US industrial policy considerations to support domestic nuclear energy development

Sourcing the funds to achieve energy security in the nuclear supply chain and meet production goals over the next 25 years will be a significant undertaking.

To support an expansion of nuclear capacity to 400 GW with the goal of 100 percent domestically sourced nuclear fuel supply, McKinsey analysis and estimates indicate that large capital investments would be required: approximately $15 billion to $20 billion for mining and milling, about $30 billion to $45 billion for conversion, $30 billion to $40 billion for enrichment, $10 billion to $20 billion for fabrication, and $20 billion to $45 billion for reprocessing—totaling about $105 billion to $170 billion.15

The timing, allocation, and disbursement of this level of investment may depend on a range of policy, market, and financing mechanisms. The following considerations can be useful in helping to enable domestic nuclear energy resilience:

  • Permitting. Permitting timelines are a key factor influencing project delivery, with stakeholders exploring ways to improve efficiency while maintaining safety and environmental standards. Some jurisdictions have explored process efficiencies, including digital tools and streamlined workflows, while preserving regulatory rigor.
  • Imports and domestic production. Domestic nuclear market players—such as ConverDyn or potential new entrants in US conversion—and adjacent businesses could benefit from greater market stability to increase production. Market conditions and trade frameworks can influence private sector investment decisions, with increased clarity and structure providing investment assurance.
  • International assets. The public and private sectors could collaborate on foreign investment to secure foreign uranium mining assets abroad, emulating China and France. For example, Chinese state-owned entities are global leaders in uranium production, with more than 70 percent of it located abroad.16
  • Domestic infrastructure development. Lowering the financing burden for US companies to pursue nuclear development is a critical task for reinvigorating the domestic supply chain. In various markets, financing structures such as congressional funding, tax incentives, or grants have been used to support capital-intensive infrastructure.
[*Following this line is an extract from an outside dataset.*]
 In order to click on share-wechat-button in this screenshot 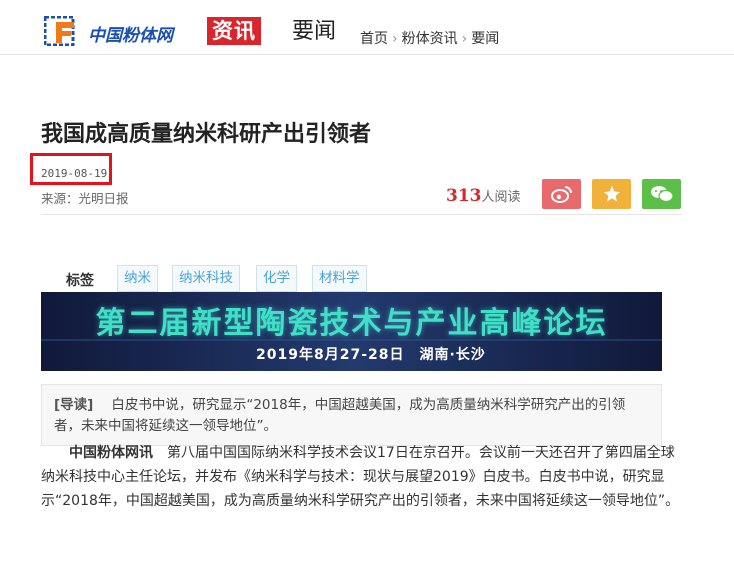, I will do `click(662, 194)`.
    Additionally, structured demand generation (that is, offtake agreements), such as the arrangement brokered between Centrus and the DOE, could encourage production and capacity. Incentives (for example, tax rebates) for diversified energy portfolios or emissions mandates could also encourage private investment in the sector.
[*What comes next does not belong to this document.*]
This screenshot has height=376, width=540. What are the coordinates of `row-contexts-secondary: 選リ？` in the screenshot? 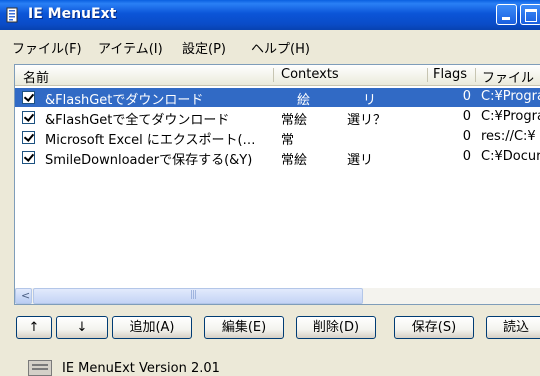 It's located at (367, 120).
  • Advanced technologies. Potential next-generation technologies—such as laser enrichment, reprocessing technologies, and advanced reactor designs (for instance, high-temperature gas reactors, sodium-cooled fast reactors, and molten salt reactors)—offer potentially more benefits in efficiency and scaling, while also reducing depleted uranium waste. Additional funding and research support (for example, from national labs) would likely be needed to support the commercialization of this technology. The US government could also consider supporting other proven techniques, such as “down blending” the current stockpile of high-enriched uranium for use in both LEU and HALEU fuels.
  • Reprocessing. Waste reduction and management incentives, paired with supply side incentives for reprocessed fuel purchases, could encourage the development of reprocessing facilities and a reprocessed fuel market.
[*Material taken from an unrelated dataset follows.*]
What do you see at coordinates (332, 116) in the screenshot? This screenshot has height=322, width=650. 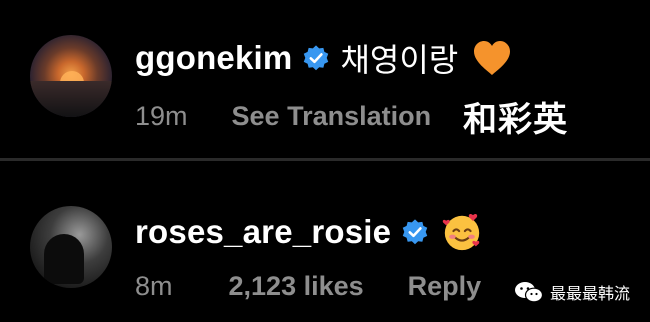 I see `see-translation-link: See Translation` at bounding box center [332, 116].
    If successfully developed and implemented, reprocessing could significantly reduce the demand for domestic mining, enrichment, and conversion. For example, Orano reports that 10 percent of France’s nuclear electricity is currently generated from recycled materials, with the potential to increase that to 25 percent in the future.


The United States faces a significant challenge in meeting its energy demands while securing energy independence. However, a clear view of the costs and benefits provides a starting point for action and a road map for success.